В другой палате девушка ест пиццу и поливает ее кетчупом красная красная кровь девушка улыбается показывает на линию кардиограммы говорит что когда эта кривая станет прямой ее все будут любить а городу две тысячи лет и нельзя плакать красный красный кетчуп лекарство против морщин рыбка плавает в томате а плакать нельзя это самое страшное нельзя из всех нельзя аминь то есть блядь.
Я выхожу в коридор. Тишина. Навстречу мне идет смерть в платье из полупрозрачного скотча. Плакать нельзя. Нельзя. Это самое страшное нельзя из всех нельзя. Плачу.
Увидимся
Наутро мир был… нет, это не то слово… мир выглядел… нет, это неправильно, это не то слово — ничего вообще не выглядело, все казалось карандашным рисунком, который кто-то изо всех сил пытался стереть.
Земля свежевырытой могилы была безвидна и пуста, тьма над бездной. Глубина бездны — два с половиной метра, ширина — меньше метра.
Небо было, хотя могло и не быть.
Родных у сержанта Армии обороны Израиля Светланы Гельфанд не было, и верующий в тебя еврей Ицхак волновался, что на кладбище не будет миньяна.

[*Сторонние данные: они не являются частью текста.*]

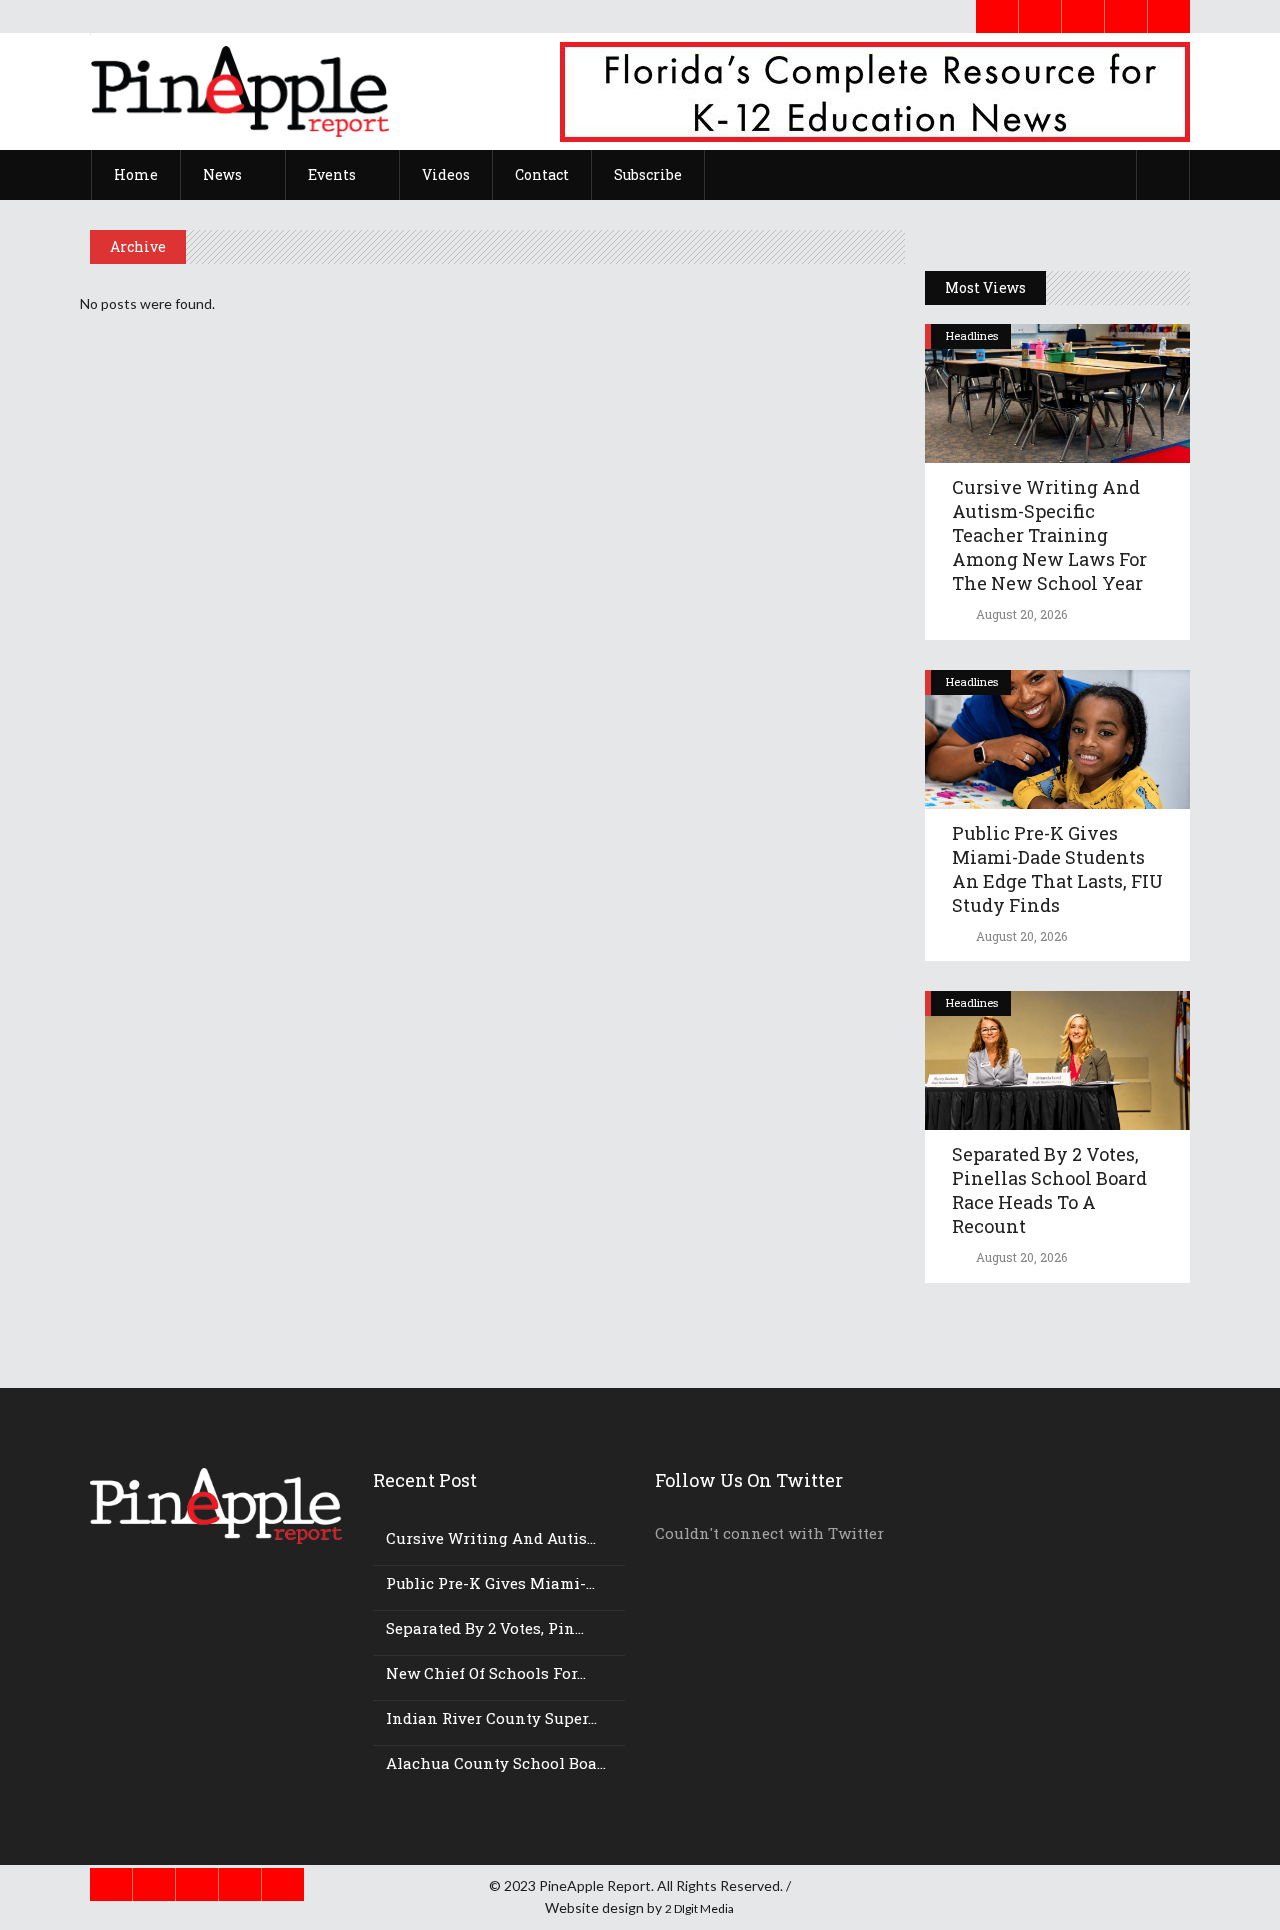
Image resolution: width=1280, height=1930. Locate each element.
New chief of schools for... (486, 1673)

Миньян был — весь Израиль пришел хоронить своего маленького бога.
Встретивший похоронную процессию, сопровождающую еврея в последний путь, должен присоединиться к ней и пройти хотя бы четыре амы со всеми участниками.

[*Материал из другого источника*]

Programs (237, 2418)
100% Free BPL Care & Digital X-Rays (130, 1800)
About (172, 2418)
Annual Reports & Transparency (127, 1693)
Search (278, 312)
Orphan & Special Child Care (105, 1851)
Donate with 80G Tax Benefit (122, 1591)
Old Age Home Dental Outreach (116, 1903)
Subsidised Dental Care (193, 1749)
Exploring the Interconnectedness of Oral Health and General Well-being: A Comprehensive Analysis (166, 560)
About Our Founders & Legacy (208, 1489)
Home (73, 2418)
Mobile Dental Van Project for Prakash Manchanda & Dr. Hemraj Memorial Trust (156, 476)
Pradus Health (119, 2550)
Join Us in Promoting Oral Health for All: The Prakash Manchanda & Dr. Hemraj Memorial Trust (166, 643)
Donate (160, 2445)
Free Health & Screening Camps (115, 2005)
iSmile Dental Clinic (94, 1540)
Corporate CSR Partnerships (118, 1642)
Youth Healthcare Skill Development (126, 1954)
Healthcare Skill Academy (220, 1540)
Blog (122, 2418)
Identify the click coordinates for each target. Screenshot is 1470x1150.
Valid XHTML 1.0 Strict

Люди шли и шли, не здороваясь, надрывали свои одежды — на один тефах от горловины по направлению вниз, но не вбок. Женщины немедленно поправляли разорванные края булавками или неровным швом.
Люди приходили по одному и становились единым целым.
Одна капля, потом еще одна образуют одну большую каплю — не две, говорил сумасшедший из «Ностальгии» Тарковского. И был прав. 1 + 1 = 1.
Были слезы. Они стекали по лицам людей, образуя единое море. 1 + 1 = 1.
Потом было слово.
— Она ушла, а мы остались, — сказал марокканский еврей Иона.
— Мы уйдем, а она останется, — возразил ему русский еврей Поллак.
—
У меня слов не было. Ты лишил меня слова. Ты — это Бог. Кстати, ты тоже пришел. Со своим вторым. 1+1= 1.
На оградке соседней могилы сидела смерть в платье из полупрозрачного скотча и в солнцезащитных очках.
— Это чтобы меня не узнали, — сказала она мне, показывая на очки. Очки были классные.
Раввин запел над могилой маленького бога: живущий под покровом Всевышнего, а Всевышний, стоявший рядом, болезненно сморщился.
— Жалко его, — сказала смерть. В ответ на мой недоуменный взгляд объяснила: — Он забыл. — Понятнее не стало, и она объяснила еще раз: — Как-то он проснулся и не смог вспомнить.
— Не мог вспомнить что? Слово? — продолжал допытываться я.
— Ну и слово тоже. — Смерть поправила свои
Я начинал понимать. Причем всё. А смерть продолжала:
— Вот поэтому и жалко его. Он правда мучается. А последние тысячи три лет еще и пьет, пытаясь вспомнить. Или даже больше. Ну это ему его второй сказал — мол, ты же наверняка пьяный был, когда мир придумывал. Мол, попробуй напиться — может, и вспомнишь.
— И что? — осторожно спросил я.
— А то ты сам не видишь. — Смерть снова показала рукой на это все.
А потом у нее запищал пейджер, она глянула на экран и спрыгнула с оградки кладбища.
— Мне надо идти. — Она разгладила руками платье из полупрозрачного скотча и побежала к выходу из кладбища. Потом обернулась ко мне, сделала из пальцев пистолетик, посмотрела на меня через прицел этого пистолетика и по девчоночьи улыбнулась: увидимся.
Увидимся. Через три часа с четвертью. Уже даже меньше.
От перестановки мест слагаемых сумма не меняется
Мальчик Коля с фотографии встретил девочку Свету. По крайней мере, я в это верю. Они взялись за руки и пошли гулять по трамвайным рельсам. 1 + 1 = 1.
А через час я узнал, куда убежала смерть в платье из полупрозрачного скотча и в классных солнцезащитных очках.
Верующий в тебя Ицхак пришел туда и голыми руками задушил араба, убившего нашего маленького бога. 1 + 1= 1.